> _Problem to work on_
How many lines in the data below contain the string "text", counting case as significant? Reply with the number alone.

|---|

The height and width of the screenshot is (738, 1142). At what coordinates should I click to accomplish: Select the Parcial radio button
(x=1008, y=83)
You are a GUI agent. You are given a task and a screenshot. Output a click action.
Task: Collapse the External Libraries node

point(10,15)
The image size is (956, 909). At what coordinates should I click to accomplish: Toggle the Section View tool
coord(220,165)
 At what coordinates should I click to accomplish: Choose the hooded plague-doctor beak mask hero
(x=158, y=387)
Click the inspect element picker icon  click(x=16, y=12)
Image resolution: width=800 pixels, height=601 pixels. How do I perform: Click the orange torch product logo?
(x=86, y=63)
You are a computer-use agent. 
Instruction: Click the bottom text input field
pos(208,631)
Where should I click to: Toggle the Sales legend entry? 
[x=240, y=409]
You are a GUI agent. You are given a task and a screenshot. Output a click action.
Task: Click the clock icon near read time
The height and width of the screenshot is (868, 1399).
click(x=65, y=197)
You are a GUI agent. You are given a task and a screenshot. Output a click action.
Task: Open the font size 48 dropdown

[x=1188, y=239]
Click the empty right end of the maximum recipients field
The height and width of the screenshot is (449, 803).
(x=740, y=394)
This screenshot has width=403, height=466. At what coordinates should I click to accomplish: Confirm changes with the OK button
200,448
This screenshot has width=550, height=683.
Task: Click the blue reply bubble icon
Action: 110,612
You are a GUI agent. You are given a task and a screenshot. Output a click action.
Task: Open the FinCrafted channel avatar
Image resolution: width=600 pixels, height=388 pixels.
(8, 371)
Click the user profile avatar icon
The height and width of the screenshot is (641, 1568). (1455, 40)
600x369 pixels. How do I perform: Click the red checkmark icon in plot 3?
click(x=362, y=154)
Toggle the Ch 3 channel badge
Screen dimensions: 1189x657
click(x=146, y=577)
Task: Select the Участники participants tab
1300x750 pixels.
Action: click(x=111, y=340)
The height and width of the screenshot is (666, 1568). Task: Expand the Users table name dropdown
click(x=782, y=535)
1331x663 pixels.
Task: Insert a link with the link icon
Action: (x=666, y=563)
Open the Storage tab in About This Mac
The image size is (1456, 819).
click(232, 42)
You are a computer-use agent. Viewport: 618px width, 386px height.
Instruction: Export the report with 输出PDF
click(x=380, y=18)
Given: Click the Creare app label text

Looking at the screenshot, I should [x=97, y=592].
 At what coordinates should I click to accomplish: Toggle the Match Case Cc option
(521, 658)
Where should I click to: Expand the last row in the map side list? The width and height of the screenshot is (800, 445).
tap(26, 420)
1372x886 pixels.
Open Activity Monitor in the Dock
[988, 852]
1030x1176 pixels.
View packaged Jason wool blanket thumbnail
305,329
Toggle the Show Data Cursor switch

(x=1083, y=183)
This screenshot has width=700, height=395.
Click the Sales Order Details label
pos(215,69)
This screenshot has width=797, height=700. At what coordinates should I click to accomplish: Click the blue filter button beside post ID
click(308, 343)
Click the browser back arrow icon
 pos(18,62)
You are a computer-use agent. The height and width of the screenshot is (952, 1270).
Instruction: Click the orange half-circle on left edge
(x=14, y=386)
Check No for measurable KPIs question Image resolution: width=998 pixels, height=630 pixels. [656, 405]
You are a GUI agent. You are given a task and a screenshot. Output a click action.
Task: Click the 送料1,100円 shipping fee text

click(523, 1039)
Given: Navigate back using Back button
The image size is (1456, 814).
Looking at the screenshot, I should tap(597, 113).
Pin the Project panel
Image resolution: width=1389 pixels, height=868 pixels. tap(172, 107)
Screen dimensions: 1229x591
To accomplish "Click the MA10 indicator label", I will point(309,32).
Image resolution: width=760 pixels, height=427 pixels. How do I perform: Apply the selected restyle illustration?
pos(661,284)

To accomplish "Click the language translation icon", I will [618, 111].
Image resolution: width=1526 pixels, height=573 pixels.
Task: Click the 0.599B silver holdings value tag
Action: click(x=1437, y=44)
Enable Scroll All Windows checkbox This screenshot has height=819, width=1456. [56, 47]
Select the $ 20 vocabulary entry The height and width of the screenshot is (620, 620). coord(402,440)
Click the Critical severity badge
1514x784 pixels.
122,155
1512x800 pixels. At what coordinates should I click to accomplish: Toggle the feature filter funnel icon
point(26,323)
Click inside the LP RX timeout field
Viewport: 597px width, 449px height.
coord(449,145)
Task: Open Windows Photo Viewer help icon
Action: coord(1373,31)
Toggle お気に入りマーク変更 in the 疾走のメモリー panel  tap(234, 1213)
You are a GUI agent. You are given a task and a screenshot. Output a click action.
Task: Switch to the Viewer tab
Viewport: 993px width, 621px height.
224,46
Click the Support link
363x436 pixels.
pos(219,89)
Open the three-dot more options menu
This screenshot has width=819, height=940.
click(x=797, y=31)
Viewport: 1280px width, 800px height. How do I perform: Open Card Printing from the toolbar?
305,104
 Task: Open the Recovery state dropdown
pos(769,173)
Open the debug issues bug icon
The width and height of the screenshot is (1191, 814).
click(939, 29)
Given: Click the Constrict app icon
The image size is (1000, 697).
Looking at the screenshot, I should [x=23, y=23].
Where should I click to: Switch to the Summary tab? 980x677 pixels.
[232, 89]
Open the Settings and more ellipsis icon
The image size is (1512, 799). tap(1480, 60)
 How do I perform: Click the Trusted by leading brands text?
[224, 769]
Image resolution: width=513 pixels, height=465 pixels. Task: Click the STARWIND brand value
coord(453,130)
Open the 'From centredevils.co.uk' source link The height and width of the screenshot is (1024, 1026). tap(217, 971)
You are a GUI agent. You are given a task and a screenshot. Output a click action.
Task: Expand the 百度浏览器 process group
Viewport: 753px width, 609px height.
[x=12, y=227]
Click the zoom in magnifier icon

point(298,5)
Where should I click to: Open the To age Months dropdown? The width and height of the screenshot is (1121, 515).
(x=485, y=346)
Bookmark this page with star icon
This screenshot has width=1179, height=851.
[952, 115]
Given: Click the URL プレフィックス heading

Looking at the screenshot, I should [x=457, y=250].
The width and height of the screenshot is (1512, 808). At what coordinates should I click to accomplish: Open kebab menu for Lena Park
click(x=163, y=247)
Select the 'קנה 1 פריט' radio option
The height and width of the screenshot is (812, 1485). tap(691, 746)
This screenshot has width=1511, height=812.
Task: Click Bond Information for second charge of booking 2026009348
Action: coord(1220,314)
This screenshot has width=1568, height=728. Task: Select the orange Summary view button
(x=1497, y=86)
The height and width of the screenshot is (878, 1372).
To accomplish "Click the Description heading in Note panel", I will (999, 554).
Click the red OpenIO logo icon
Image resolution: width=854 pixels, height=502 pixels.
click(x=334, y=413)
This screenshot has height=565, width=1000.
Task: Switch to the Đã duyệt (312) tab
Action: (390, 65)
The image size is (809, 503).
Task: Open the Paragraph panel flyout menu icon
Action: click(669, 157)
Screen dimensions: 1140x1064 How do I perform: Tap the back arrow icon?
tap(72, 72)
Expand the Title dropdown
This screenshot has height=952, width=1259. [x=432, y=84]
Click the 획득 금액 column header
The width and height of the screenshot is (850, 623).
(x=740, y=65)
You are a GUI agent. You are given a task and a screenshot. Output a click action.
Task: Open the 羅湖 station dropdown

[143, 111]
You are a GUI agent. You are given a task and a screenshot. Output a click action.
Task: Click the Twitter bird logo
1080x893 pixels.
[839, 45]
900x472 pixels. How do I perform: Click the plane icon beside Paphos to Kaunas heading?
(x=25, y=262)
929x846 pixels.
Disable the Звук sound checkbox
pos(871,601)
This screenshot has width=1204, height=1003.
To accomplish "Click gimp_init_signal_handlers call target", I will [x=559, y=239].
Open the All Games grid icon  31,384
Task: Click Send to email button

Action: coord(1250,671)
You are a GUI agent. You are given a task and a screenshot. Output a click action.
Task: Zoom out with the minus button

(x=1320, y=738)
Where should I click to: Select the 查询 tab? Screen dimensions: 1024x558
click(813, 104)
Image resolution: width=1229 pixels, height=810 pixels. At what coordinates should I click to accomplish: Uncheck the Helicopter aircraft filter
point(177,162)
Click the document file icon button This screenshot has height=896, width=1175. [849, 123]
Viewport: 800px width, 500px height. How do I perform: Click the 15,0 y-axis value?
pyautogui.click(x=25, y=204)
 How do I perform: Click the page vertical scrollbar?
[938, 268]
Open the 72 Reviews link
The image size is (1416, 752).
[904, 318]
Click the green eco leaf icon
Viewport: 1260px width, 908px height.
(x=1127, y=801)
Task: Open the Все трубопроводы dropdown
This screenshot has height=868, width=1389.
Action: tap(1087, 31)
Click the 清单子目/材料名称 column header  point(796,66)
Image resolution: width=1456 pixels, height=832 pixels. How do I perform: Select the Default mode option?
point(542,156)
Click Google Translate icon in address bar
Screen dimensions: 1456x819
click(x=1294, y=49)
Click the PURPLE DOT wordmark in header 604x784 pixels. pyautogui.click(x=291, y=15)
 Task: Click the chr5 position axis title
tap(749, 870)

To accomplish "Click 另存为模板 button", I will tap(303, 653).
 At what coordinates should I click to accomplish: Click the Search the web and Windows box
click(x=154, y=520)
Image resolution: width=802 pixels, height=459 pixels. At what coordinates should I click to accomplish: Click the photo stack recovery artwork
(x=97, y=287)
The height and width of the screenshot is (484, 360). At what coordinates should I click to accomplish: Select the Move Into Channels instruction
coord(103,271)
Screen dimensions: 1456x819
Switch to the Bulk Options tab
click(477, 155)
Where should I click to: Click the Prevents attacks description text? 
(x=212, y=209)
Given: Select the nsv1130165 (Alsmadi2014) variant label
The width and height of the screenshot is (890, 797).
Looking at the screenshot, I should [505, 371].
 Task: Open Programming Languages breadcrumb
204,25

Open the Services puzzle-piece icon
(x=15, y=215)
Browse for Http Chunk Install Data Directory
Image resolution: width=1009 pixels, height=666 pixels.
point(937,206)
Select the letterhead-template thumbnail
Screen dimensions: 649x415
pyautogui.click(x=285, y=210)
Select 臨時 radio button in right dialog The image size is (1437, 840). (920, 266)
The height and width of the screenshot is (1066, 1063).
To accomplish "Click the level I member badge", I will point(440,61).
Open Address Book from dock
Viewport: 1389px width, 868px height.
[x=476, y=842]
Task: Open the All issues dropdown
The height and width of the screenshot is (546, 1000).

|---|

> _Finished answer_
5